When did you last check the ingredients lists on your skin, makeup, and hair products? Many beauty or grooming products contain oils and pore-clogging occlusive ingredients—a.k.a., ones that create a barrier on the skin, like petrolatum, mineral oil, and silicones—that cause oil to build up on the skin and subsequently break you out, Dr. Garshick explains.

6. You’re over-exfoliating.

Over-exfoliation or purposefully drying out the skin with harsh acids, astringent toners, and excessive face washing “can actually trigger more oil production,” says Dr. Garshick.

Completely rinsing oil away and blotting with alcohol-based products strips the skin of moisture, which signals it to re-moisturize with, you guessed it, more oil. A good rule of thumb: If a product leaves you with that “tight” feeling, it’s too harsh.

7. Or you’re skipping moisturizer all together.
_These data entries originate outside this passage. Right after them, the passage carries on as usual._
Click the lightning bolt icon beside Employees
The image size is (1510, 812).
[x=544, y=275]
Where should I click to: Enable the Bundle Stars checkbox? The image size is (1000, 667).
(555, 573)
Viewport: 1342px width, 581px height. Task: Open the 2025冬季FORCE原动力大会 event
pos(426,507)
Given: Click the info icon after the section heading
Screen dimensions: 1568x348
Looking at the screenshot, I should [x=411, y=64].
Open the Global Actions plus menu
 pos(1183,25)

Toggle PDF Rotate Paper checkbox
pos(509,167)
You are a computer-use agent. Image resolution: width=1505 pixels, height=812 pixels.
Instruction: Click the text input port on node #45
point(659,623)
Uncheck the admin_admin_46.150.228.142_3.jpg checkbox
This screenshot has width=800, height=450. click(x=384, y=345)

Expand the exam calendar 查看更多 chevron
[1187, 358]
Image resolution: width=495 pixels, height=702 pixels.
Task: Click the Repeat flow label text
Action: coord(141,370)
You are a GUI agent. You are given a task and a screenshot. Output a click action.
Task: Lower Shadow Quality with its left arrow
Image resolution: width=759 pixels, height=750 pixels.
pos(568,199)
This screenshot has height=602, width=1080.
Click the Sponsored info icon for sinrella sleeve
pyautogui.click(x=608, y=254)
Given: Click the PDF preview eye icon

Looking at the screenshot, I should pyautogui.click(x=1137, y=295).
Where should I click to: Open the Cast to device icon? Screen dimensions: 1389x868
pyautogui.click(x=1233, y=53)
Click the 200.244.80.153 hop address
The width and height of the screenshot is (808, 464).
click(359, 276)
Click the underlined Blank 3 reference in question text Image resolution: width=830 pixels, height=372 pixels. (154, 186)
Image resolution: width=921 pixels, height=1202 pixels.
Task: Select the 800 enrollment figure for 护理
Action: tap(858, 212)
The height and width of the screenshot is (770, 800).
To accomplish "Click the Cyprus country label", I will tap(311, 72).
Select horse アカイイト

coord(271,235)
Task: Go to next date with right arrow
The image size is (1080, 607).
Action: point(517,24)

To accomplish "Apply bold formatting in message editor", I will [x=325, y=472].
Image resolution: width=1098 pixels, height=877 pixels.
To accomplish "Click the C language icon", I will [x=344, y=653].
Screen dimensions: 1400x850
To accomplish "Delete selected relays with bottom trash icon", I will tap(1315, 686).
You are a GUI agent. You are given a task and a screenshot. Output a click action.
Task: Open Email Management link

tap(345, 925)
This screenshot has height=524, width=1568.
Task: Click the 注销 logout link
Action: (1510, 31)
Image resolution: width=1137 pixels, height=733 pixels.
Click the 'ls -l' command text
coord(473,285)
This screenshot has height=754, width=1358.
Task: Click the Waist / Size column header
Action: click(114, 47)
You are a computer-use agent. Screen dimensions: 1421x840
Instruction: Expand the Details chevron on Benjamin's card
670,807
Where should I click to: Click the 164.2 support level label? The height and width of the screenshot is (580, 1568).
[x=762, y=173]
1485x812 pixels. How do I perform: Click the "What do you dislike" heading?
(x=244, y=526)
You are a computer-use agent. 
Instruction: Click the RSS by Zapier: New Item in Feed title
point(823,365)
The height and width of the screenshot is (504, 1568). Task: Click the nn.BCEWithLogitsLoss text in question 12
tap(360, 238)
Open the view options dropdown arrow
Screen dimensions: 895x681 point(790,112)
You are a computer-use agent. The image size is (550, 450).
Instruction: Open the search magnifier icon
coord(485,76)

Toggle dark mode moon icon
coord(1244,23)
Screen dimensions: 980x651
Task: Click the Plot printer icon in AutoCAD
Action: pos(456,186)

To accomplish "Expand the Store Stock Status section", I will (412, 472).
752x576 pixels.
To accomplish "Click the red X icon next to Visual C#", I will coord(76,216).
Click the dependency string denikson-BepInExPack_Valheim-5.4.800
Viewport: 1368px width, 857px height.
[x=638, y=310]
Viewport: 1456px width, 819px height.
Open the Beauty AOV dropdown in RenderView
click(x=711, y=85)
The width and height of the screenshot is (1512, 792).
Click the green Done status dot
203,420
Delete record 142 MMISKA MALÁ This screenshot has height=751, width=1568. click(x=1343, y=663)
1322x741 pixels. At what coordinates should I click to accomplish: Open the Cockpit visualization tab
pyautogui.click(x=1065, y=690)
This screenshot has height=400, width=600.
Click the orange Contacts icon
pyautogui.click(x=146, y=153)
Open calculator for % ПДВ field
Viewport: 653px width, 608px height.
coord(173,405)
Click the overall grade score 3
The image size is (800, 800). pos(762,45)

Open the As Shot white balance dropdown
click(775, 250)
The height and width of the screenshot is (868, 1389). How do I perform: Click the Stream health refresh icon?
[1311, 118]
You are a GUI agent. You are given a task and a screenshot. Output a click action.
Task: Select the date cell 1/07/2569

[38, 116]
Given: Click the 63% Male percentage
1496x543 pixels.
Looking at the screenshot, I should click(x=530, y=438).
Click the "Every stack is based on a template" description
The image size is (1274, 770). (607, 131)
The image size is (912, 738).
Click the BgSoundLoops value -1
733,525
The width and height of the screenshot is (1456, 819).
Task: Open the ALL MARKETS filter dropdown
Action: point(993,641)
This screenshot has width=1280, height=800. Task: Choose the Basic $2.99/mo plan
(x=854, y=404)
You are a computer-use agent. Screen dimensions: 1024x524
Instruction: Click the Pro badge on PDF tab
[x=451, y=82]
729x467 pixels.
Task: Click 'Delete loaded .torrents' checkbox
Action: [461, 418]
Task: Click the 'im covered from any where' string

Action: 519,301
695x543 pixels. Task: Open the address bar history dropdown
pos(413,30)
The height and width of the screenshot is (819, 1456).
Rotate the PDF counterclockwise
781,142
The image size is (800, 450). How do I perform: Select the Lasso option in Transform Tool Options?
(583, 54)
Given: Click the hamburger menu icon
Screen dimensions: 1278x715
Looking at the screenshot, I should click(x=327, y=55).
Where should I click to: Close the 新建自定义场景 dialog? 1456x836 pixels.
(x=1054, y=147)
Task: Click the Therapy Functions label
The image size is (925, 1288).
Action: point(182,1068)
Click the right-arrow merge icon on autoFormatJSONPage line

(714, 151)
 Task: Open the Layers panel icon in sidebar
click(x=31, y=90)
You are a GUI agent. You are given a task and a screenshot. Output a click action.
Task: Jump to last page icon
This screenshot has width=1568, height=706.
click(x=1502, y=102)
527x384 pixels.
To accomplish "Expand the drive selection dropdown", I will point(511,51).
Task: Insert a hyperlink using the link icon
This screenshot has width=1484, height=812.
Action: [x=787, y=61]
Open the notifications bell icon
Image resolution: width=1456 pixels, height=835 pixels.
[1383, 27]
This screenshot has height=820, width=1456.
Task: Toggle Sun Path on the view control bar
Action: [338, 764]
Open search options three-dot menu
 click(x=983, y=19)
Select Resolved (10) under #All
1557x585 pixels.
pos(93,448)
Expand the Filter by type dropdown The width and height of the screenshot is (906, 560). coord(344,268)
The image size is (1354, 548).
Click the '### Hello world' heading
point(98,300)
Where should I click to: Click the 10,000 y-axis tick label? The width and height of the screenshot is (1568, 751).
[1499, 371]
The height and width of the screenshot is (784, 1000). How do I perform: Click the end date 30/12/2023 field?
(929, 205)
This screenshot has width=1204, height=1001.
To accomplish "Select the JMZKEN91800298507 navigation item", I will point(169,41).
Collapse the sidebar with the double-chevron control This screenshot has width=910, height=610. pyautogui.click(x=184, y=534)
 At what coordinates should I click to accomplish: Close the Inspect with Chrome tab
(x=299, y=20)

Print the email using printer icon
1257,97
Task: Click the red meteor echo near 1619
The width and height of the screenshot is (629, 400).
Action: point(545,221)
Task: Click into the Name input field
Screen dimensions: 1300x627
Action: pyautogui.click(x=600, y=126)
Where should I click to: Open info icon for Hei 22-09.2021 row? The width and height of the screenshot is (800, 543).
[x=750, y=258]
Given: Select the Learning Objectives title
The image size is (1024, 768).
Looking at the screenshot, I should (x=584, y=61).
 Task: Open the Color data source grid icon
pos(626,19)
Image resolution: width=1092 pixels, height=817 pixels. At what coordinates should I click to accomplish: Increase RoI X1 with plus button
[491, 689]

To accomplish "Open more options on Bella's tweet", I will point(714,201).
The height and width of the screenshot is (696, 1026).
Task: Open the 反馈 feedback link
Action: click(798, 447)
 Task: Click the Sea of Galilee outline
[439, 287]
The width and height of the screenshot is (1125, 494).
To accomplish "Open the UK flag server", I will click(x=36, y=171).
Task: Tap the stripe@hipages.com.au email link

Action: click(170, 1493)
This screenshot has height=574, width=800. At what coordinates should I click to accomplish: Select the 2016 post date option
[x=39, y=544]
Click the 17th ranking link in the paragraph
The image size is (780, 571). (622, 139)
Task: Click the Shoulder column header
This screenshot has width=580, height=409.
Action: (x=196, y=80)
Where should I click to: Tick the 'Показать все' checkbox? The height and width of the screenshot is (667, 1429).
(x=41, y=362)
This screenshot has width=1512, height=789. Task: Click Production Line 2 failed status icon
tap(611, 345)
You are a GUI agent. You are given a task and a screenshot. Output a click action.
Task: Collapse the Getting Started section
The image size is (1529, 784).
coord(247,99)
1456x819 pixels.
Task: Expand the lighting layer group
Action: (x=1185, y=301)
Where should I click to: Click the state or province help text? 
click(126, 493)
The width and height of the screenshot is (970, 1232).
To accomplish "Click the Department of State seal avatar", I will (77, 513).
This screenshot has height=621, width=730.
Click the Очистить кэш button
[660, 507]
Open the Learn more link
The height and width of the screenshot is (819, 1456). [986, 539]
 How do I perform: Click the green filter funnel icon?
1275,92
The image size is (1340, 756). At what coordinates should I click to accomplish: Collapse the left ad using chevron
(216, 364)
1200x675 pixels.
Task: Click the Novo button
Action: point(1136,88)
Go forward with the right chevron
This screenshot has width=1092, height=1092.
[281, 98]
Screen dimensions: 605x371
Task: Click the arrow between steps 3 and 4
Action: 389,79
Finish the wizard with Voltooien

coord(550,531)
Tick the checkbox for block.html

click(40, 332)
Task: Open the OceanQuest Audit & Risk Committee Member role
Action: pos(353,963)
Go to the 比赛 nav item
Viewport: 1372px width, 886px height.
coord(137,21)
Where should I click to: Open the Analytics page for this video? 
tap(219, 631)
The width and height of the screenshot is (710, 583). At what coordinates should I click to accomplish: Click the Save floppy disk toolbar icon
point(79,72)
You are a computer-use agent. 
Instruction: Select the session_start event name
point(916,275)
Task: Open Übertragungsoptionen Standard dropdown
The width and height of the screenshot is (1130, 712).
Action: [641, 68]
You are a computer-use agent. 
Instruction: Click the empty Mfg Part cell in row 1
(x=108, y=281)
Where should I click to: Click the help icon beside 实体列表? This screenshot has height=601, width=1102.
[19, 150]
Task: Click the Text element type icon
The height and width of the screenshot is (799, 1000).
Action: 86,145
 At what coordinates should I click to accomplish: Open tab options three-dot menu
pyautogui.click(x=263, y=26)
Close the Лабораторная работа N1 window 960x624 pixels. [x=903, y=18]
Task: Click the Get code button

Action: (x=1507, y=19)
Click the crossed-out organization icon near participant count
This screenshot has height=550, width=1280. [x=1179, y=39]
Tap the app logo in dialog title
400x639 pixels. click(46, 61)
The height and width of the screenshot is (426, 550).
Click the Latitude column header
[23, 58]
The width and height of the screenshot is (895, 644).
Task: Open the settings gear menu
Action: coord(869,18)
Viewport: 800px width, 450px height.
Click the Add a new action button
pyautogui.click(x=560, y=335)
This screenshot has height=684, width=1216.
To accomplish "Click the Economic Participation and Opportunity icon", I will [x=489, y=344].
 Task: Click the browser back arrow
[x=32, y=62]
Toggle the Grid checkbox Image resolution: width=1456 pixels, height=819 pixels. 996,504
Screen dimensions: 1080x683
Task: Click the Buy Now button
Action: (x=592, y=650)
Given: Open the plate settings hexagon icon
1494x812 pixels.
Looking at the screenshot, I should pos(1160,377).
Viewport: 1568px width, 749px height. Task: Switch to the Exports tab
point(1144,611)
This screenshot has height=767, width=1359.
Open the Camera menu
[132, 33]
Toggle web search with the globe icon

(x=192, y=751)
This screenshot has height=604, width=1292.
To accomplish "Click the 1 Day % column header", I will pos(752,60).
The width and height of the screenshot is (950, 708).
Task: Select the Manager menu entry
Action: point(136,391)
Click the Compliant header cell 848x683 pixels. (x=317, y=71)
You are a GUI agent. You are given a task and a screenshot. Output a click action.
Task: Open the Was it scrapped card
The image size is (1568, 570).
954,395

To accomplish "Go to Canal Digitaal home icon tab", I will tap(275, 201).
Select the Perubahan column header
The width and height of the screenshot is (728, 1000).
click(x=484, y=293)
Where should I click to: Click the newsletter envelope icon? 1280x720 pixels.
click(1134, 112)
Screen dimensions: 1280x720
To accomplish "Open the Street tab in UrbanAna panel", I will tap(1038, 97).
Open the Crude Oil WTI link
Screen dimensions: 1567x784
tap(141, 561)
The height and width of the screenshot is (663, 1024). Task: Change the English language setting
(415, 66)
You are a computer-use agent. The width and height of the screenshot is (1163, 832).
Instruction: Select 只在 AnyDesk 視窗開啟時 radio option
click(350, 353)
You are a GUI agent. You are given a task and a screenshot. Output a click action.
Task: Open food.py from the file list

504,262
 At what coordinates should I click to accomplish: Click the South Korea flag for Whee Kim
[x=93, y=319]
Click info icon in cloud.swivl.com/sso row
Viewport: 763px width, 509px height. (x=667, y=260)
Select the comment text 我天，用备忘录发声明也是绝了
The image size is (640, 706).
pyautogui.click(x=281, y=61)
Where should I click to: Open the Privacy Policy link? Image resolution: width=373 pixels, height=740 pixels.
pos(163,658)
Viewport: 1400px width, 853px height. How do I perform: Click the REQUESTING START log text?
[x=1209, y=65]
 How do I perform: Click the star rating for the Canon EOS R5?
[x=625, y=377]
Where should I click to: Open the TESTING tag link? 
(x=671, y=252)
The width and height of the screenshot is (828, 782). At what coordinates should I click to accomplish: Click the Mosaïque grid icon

Similar to over-exfoliating, under-moisturizing can lead to oiliness, too. It’s the same concept. When the skin is thirsty and doesn’t have a drink, it attempts to make one for itself by producing oil. (Check out our top moisturizers for oily, acne-prone skin—and apply them once in the morning and once before bed.)

8. Sugar, dairy, and fatty foods could play a role.

This one is a maybe, according to Dr. Garshick. She says that a recent study showed an association between consumption of milk, sugar, and fatty products and acne in adults. “In general, dietary associations with acne may be related to an increase in IGF-1, a hormone which can stimulate the production of androgens and increase oil production,” she explains. “That said, more research is needed to determine if eliminating these foods from the diet will directly reduce oil production.” So it’s important to discuss any potential diet changes with a board-certified dermatologist.

9. You’re excessively touching your face.

“Touching the face can spread dirt, oil, and bacteria from the hands to the face and should be avoided,” urges Dr. Hollmig.

How to combat excess oil on your skin

There are plenty of steps you can take to reduce oily skin. Instead of washing your face multiple times a day, give it one pass at night with an oil-cutting cleanser that contains salicylic acid, like Cetaphil’s Oil Removing Foam Wash. “Salicylic acid is a beta-hydroxy acid that is oil-soluble, so [it] penetrates deep into pores to eliminate excess oil,” Dr. Garshick says.

You should also use a lightweight, non-comedogenic moisturizer daily, Dr. Garshick adds, like Humane’s Oil-Free Daily Moisturizer or Differin’s Oil Absorbing Moisturizer SPF 30.

Dr. Day also recommends incorporating a product that contains retinol or glycolic acid “because they encourage cell turnover and help each level of skin work appropriately.” Just note that these products can cause some irritation at first and are not to be used at the same time, so it is best to start slow—once or twice a week at first—and build up a tolerance as you go.

If you still find yourself managing shine after making changes to your skincare routine, it may be time to see a dermatologist, who can help you figure out the best course of action depending on the cause of your excess oil.